A história oficial do ditador cubano é contada pela pesquisadora carioca Claudia Furiati, autora de sua única biografia autorizada. Ela passou quatro anos em Havana e teve acesso a inúmeros documentos, entre eles duas certidões de Fidel. A primeira aponta o nascimento dele no dia 13 de agosto de 1927 e foi lavrada na província de Cueto, em Cuba. A segunda, com uma data posterior, foi acertada com o juiz da comarca para que o aplicado estudante passasse uma série na frente dos colegas de classe. De acordo com essa versão, Ángel Castro era um jovem soldado espanhol quando foi enviado a Cuba para lutar na Guerra da Independência, no fim do século XIX. Depois retornou à terra natal, mas por pouco tempo. Logo voltou à ilha. O ex-soldado trabalhou como operário da construção civil, comprou terras e enriqueceu. Casou-se pela segunda vez com Lina Ruz González, uma camponesa que trabalhava para ele. Fidel foi o terceiro dos seis filhos do casal e recebeu esse nome em homenagem a um amigo e sócio de Ángel.

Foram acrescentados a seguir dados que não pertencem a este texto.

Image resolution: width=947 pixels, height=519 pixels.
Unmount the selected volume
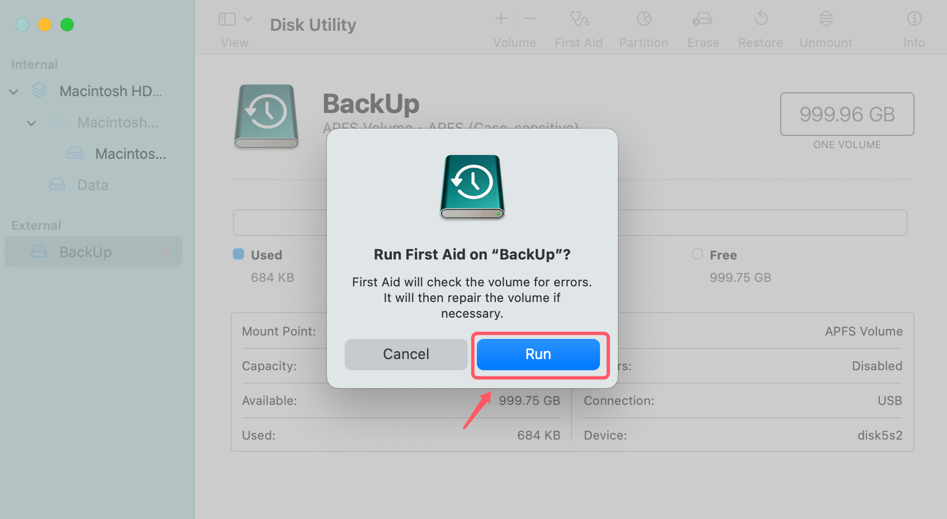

Claudia Furiati, não concorda com a versão paraense
Logo depois do lançamento do livro, Claudia foi procurada por Sandro Castro, um paraense que se dizia sobrinho de Fidel. "A história me pareceu interessante, mas muito fantasiosa", conta. "Não bate com os documentos que pesquisei. Pode se tratar de uma coincidência de nomes, de um parente ou mesmo de uma parte obscura da trajetória de Ángel Castro. Não existem registros de passagens dele pelo Brasil, mas isso pode ter acontecido."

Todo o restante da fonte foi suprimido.